One kid who was not good at cutting, [and was hurt by it] but he held it inside, committed suicide” when he was 17, Grady said.

Grady said he had not realized the impact of the jokes until many years later. He said he learned that cutting was a tactic kids use to bring other kids down a notch when they feel inferior.

A retired Hamden cop with a new career in the U.S. Attorney’s office, Grady told the silent kids, Pay attention to what you say to people. Your words cut more sharply than any knife you’ll ever use.”

Grady urged kids to only participate in cuttin’ among friends. MicroSociety’s Principal Suzanne Duran-Crelin interrupted: No, no. In her school, the practice is not permitted even among friends. Period.

She has instituted programs with her 230 Pre‑K through eighth grade students, like D’Andre Ford (pictured). The aim is to prevent bullying before it happens, she said.

Once it gets started, it’s hard to stop, Randall Redd suggested. If someone made fun of his sneakers, he was going to return it in kind, he said, even though he knew it wasn’t right.

We talk more about the golden rule that’s taught in all cultures, kindness, compassion and how to be a good friend. How to be in the world, instead of the regulations,” Duran-Crelin said.

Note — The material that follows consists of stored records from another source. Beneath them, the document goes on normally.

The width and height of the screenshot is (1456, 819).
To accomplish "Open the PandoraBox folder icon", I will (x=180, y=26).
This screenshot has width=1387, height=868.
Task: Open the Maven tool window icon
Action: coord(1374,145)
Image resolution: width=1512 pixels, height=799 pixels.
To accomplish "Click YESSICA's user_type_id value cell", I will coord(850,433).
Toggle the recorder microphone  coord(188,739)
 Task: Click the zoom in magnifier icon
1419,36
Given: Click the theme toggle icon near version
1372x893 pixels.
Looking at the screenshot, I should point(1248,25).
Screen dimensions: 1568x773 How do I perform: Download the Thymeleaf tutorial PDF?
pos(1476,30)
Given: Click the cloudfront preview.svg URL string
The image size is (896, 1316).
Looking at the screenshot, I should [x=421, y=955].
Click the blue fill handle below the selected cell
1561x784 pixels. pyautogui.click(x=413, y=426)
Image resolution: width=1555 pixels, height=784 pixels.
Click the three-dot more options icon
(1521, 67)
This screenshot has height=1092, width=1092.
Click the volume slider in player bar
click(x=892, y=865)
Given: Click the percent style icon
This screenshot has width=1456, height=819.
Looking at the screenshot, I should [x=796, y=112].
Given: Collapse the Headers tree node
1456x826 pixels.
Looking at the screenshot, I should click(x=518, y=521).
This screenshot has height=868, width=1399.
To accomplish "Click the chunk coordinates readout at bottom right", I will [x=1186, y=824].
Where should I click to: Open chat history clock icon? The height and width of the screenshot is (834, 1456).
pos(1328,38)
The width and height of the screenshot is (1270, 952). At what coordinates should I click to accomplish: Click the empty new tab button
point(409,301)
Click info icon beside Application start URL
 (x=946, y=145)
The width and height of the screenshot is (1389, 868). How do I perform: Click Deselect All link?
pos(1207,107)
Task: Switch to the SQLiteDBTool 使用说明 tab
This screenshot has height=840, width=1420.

Beginning next month she said she will have all her classes read Have You Filled a Bucket Today?: A Guide to Daily Happiness for Kids” by Carol McCloud, she said.

Buckets in the classrooms will be filled with golf balls or other objects, each symbolizing a compliment or positive remark or gesture.

Just in case, the U.S. Attorney’s Office is doing its job too.

Fein said he recently appointed two new coordinators in his office, one for criminal civil rights cases, one civil. On March 16, his office will hold a conference on civil rights at Quinnipiac University.

U.S. Attorney spokesperson Thomas Carson said the new focus or priority on civil rights is percolating down from Washington. We can only prosecute what agencies [such as the FBI, for example] pursue.”

The new initiative this year just happens to coincide with Black History Month, Carson said. But the U.S. Attorney’s office, which has heretofore brought kids from the schools downtown to a one-time Black History Month event, will now be going out more into the schools.

Fein and his team will give two more presentations: on Monday, Feb. 28 at Hill Central Music Academy and on Tuesday, March 15 at Metropolitan Business Academy.

Bullying does bring it down to a level kids understand,” Carson said.